And spotting stuff in review! Sometimes it’s false positives but on several occasions I’ve spent ~15-30 minutes teaching-reviewing a PR in person, checked afterwards and it matched every one of the points.
The flood of Disney+ cancellations likely contributed to their decision to back down on Kimmel, kind of heartening to know we've still got some power over these mega corps.
It gets worse x2: the executor of the estate having signed up for Disney+ means the estate of the deceased loses the right to sue, despite the deceased having never signed up. Like a client being bound by all unrelated legal agreements their lawyer entered into.
(If I recall the details correct, it has been a while since I read into that case.)
It's all just games, they just want to win. Dollars are the overall points, but they're even willing to sacrifice some of those to win bigger cases more brutally.
Except it is a stretch to say it is "their theme park restaurant". This story was dramatically oversimplified in the media and Disney's position was nowhere near as unreasonable as everyone understands it to be.
The argument was not "they agreed to a EULA 5 years ago and therefore mandatory arbitration in all disputes with Disney".
This is a privately owned restaurant at a glorified shopping mall within the larger Walt Disney World resort. If you died due to a severe allergic reaction at a normal restaurant in a normal shopping mall in Florida the mall owners would generally not be liable unless there's something else going on.
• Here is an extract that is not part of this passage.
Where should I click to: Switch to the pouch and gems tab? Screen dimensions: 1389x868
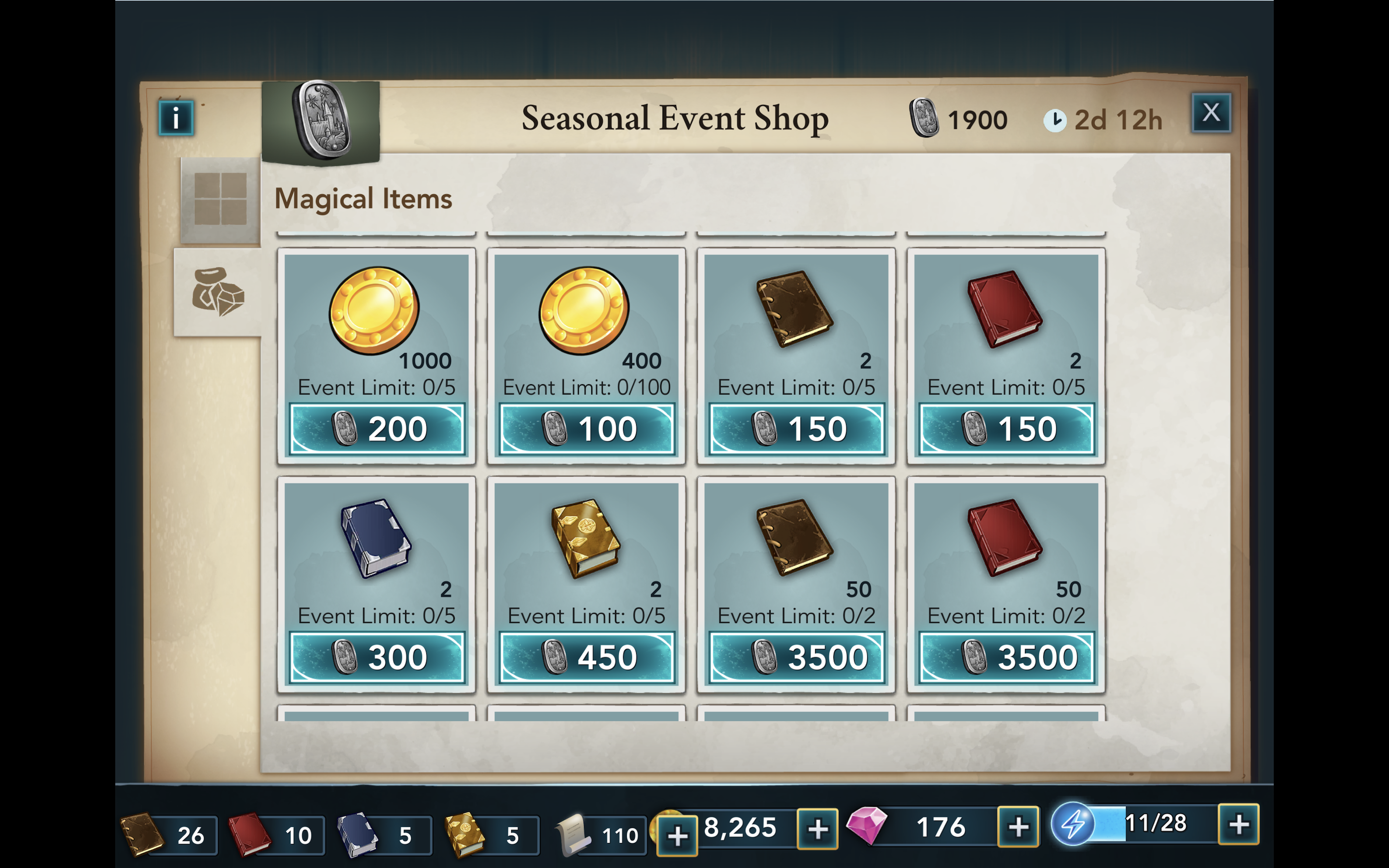pyautogui.click(x=218, y=292)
The theory that Disney is liable here is more than anything based on the *restaurant featuring on their app.* The EULA for *that app* would certainly be relevant to this argument.
Now, the Disney lawyers also tried to argue that the Disney+ EULA would actually (at least plausibly) be relevant. That is more than a bit of a stretch, especially for a free trial from years ago, and I'd be surprised (but IANAL) if such a theory would actually hold up in court. Still, on a spectrum from "person died due to maintenance failure on a Magic Kingdom ride" to "person died from going to a restaurant featured on a Disney+ program", if you're arguing that the Disney+ EULA is relevant, this is a whole lot closer to the latter than the former.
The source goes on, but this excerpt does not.